Nobitex é ligada a suspeitas de driblar sanções dos EUA
Uma investigação recente colocou a Nobitex, maior corretora de criptomoedas do Irã, no centro de um debate sensível sobre sanções internacionais. A apuração indica que a plataforma se consolidou como um canal relevante em um sistema financeiro paralelo, permitindo a movimentação de recursos fora das restrições impostas pelos Estados Unidos.
Além disso, o relatório levanta dúvidas sobre a estrutura de controle da empresa. Segundo a investigação, a Nobitex seria administrada por dois membros da influente família Kharrazi, grupo com presença política e religiosa no país e ligações com a liderança suprema iraniana.
Operações financeiras e impacto das sanções
A Nobitex foi fundada em 2018 pelos irmãos Ali e Mohammad Kharrazi. Inicialmente, operou sob outro nome. Atualmente, a plataforma afirma ter cerca de 11 milhões de usuários, o equivalente a mais de 10% da população iraniana.
O crescimento da corretora acompanha o cenário econômico local. Com efeito, a desvalorização do rial e a inflação persistente pressionaram a população. Além disso, restrições ao sistema bancário tradicional levaram muitos iranianos a buscar alternativas no mercado de criptomoedas.
Ao mesmo tempo, a investigação aponta que a Nobitex processou transações que variam de dezenas a centenas de milhões de dólares. Essas operações estariam associadas a entidades sob sanções, incluindo o banco central do Irã e a Guarda Revolucionária Islâmica.
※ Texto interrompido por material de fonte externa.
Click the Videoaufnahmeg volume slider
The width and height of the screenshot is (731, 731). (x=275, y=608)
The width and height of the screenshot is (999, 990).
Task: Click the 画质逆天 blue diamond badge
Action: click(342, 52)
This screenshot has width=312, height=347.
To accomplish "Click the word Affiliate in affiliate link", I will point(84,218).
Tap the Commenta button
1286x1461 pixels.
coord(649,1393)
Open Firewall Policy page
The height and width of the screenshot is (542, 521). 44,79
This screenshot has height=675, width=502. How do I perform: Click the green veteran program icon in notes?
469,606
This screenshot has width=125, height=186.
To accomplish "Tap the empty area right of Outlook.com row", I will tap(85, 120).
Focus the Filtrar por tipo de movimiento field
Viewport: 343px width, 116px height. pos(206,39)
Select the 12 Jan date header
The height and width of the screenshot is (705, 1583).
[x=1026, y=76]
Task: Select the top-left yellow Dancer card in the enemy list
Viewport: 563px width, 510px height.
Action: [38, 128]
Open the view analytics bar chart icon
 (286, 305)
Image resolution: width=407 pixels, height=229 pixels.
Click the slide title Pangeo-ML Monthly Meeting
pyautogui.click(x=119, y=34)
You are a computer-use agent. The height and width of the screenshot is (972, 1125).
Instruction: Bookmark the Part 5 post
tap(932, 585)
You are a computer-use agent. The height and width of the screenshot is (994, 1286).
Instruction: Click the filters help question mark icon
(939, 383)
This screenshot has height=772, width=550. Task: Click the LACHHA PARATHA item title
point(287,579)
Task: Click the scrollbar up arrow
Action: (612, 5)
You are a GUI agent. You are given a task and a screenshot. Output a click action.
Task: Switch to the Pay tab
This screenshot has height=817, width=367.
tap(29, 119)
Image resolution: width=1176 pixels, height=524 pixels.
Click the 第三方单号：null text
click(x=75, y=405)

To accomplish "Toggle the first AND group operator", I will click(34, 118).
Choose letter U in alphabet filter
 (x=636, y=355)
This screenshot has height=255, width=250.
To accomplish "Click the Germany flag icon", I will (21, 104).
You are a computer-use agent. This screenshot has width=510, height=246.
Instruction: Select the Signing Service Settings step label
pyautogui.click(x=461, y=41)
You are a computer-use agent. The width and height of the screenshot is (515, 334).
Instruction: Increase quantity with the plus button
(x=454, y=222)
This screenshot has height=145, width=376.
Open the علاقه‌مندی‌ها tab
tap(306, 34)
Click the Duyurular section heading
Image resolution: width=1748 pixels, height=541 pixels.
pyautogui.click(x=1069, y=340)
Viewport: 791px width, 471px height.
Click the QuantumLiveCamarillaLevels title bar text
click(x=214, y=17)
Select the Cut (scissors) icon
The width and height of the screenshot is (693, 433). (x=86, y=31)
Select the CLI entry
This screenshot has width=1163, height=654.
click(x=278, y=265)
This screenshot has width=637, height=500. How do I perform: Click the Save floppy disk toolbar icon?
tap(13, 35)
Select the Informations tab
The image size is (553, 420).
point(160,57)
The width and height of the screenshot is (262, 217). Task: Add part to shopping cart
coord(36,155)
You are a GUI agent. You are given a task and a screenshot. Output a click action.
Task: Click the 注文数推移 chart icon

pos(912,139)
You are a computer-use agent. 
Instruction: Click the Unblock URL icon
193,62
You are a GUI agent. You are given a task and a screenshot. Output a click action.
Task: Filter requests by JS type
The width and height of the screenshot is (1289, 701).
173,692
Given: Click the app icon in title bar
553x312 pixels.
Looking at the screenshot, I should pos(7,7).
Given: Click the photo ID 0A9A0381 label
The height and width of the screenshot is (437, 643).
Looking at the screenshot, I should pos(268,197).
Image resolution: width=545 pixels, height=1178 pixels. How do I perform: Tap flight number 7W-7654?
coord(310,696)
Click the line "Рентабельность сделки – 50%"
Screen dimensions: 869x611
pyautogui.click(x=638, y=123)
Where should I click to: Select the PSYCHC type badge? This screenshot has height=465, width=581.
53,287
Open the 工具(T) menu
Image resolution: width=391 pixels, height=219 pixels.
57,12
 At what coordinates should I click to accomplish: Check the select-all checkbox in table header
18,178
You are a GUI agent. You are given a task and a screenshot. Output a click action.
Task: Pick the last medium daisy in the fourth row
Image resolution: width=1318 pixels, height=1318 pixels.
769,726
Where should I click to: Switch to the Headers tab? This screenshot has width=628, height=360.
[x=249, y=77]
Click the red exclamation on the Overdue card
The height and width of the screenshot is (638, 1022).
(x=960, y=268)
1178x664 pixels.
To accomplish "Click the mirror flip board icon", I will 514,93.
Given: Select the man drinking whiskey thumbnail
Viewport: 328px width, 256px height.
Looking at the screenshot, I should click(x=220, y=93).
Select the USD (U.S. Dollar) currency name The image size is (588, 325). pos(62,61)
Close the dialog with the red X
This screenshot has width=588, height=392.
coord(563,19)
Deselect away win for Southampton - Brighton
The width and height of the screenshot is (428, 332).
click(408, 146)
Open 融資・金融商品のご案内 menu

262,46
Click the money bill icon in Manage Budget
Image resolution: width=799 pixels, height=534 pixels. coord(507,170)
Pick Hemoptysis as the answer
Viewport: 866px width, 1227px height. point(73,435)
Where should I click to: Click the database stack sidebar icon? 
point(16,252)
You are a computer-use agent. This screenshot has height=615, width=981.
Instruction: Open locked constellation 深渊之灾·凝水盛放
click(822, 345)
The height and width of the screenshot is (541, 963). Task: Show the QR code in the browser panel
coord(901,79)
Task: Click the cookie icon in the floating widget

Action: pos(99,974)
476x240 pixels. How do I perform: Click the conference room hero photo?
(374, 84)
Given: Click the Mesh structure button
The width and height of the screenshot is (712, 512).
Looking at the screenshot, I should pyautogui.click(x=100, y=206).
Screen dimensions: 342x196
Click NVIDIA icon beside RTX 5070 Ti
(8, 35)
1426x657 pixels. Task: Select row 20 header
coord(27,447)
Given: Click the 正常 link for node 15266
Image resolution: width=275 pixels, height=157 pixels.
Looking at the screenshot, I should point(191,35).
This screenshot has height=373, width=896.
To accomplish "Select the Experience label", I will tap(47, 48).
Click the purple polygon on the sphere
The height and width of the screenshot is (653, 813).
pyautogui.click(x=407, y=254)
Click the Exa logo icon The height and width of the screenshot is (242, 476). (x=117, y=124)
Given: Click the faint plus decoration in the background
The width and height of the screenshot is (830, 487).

Conforme a apuração, a corretora não atende apenas usuários comuns. Em contrapartida, poderia funcionar como canal indireto para o Estado iraniano movimentar recursos para aliados externos. As conclusões se baseiam em análises de blockchain conduzidas pela Crystal Intelligence e em entrevistas com investigadores financeiros e profissionais ligados à própria plataforma.
Resposta da empresa e ligações políticas
Ex-funcionários relataram acreditar que a corretora foi utilizada por órgãos governamentais e de segurança para contornar sanções financeiras ocidentais. No entanto, a Nobitex contestou essas alegações.
Em resposta, a empresa afirmou que nunca firmou acordos com órgãos do governo iraniano. Além disso, declarou que os funcionários entrevistados não tinham conhecimento direto dessas práticas. Ainda assim, destacou que enfrenta restrições impostas pelo próprio governo.
Entre essas limitações, a empresa cita invasões a escritórios, bloqueio de domínios e interrupções no acesso ao sistema bancário. Dessa forma, argumenta que tais ações enfraquecem a hipótese de apoio estatal direto.
Paralelamente, a investigação detalha o histórico da família Kharrazi. Os irmãos pertencem à terceira geração de um grupo com laços com a liderança iraniana desde a Revolução Islâmica de 1979, com atuação em cargos políticos, diplomáticos e religiosos.
Volume de transações e divergências de dados
Mesmo em períodos de crise, a Nobitex manteve suas operações. Durante o conflito envolvendo Estados Unidos e Israel, iniciado em 28 de fevereiro, a corretora permaneceu ativa, apesar de apagões de internet e interrupções de energia em Teerã.
Dados de três empresas de análise de blockchain indicam que a plataforma processou mais de US$ 100 milhões em transações nesse período, cerca de 20% de sua atividade habitual.
Por outro lado, as estimativas sobre transações potencialmente ilícitas divergem. A Elliptic aponta cerca de US$ 366 milhões. Já a Chainalysis estima aproximadamente US$ 68 milhões. Em contrapartida, a Crystal Intelligence calcula cerca de US$ 22 milhões em transferências diretas provenientes de carteiras sancionadas.
Em conclusão, os dados indicam que a Nobitex ocupa posição relevante no ecossistema financeiro iraniano. Ao mesmo tempo, as divergências entre análises e as versões conflitantes reforçam a complexidade do caso, que envolve sanções internacionais e o uso da blockchain em contextos geopolíticos sensíveis.